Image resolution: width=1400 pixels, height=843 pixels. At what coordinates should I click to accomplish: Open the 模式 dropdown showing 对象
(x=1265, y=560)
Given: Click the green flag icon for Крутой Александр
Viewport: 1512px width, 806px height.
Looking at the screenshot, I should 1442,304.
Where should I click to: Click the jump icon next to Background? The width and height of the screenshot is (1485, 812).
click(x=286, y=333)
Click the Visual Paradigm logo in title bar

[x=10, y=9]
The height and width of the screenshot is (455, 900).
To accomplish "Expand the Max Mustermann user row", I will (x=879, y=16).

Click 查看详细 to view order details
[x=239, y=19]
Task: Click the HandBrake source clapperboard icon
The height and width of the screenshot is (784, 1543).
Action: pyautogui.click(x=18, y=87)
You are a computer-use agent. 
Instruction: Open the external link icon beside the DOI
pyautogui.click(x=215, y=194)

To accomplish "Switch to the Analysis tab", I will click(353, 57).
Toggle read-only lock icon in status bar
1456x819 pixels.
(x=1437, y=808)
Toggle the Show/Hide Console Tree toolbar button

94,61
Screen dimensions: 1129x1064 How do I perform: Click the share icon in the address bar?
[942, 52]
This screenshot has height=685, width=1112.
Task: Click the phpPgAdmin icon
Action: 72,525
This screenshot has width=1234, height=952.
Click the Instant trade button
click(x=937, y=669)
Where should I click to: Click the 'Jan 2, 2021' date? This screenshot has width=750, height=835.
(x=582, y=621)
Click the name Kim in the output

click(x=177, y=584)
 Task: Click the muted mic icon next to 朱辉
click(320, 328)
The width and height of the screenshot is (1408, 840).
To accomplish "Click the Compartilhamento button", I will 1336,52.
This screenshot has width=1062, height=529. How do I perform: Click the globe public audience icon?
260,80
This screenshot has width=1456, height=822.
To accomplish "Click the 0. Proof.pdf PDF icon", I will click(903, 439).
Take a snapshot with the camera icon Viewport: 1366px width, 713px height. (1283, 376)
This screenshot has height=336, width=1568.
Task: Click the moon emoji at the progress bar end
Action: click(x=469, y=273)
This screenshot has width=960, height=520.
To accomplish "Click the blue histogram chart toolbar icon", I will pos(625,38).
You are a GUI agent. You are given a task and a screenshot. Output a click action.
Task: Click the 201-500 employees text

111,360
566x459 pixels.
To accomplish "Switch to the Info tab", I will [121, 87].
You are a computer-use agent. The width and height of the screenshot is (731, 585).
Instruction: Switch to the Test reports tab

____

YOUR OBJECTIVE. Would you please repeat all the entries exactly as written?

THE ANSWER.
Image resolution: width=1400 pixels, height=843 pixels. At what coordinates should I click to accomplish: Open the 模式 dropdown showing 对象
(x=1265, y=560)
Given: Click the green flag icon for Крутой Александр
Viewport: 1512px width, 806px height.
Looking at the screenshot, I should 1442,304.
Where should I click to: Click the jump icon next to Background? The width and height of the screenshot is (1485, 812).
click(x=286, y=333)
Click the Visual Paradigm logo in title bar

[x=10, y=9]
The height and width of the screenshot is (455, 900).
To accomplish "Expand the Max Mustermann user row", I will (x=879, y=16).

Click 查看详细 to view order details
[x=239, y=19]
Task: Click the HandBrake source clapperboard icon
The height and width of the screenshot is (784, 1543).
Action: pyautogui.click(x=18, y=87)
You are a computer-use agent. 
Instruction: Open the external link icon beside the DOI
pyautogui.click(x=215, y=194)

To accomplish "Switch to the Analysis tab", I will click(353, 57).
Toggle read-only lock icon in status bar
1456x819 pixels.
(x=1437, y=808)
Toggle the Show/Hide Console Tree toolbar button

94,61
Screen dimensions: 1129x1064 How do I perform: Click the share icon in the address bar?
[942, 52]
This screenshot has height=685, width=1112.
Task: Click the phpPgAdmin icon
Action: 72,525
This screenshot has width=1234, height=952.
Click the Instant trade button
click(x=937, y=669)
Where should I click to: Click the 'Jan 2, 2021' date? This screenshot has width=750, height=835.
(x=582, y=621)
Click the name Kim in the output

click(x=177, y=584)
 Task: Click the muted mic icon next to 朱辉
click(320, 328)
The width and height of the screenshot is (1408, 840).
To accomplish "Click the Compartilhamento button", I will 1336,52.
This screenshot has width=1062, height=529. How do I perform: Click the globe public audience icon?
260,80
This screenshot has width=1456, height=822.
To accomplish "Click the 0. Proof.pdf PDF icon", I will click(903, 439).
Take a snapshot with the camera icon Viewport: 1366px width, 713px height. (1283, 376)
This screenshot has height=336, width=1568.
Task: Click the moon emoji at the progress bar end
Action: click(x=469, y=273)
This screenshot has width=960, height=520.
To accomplish "Click the blue histogram chart toolbar icon", I will pos(625,38).
You are a GUI agent. You are given a task and a screenshot. Output a click action.
Task: Click the 201-500 employees text

111,360
566x459 pixels.
To accomplish "Switch to the Info tab", I will [121, 87].
You are a computer-use agent. The width and height of the screenshot is (731, 585).
Instruction: Switch to the Test reports tab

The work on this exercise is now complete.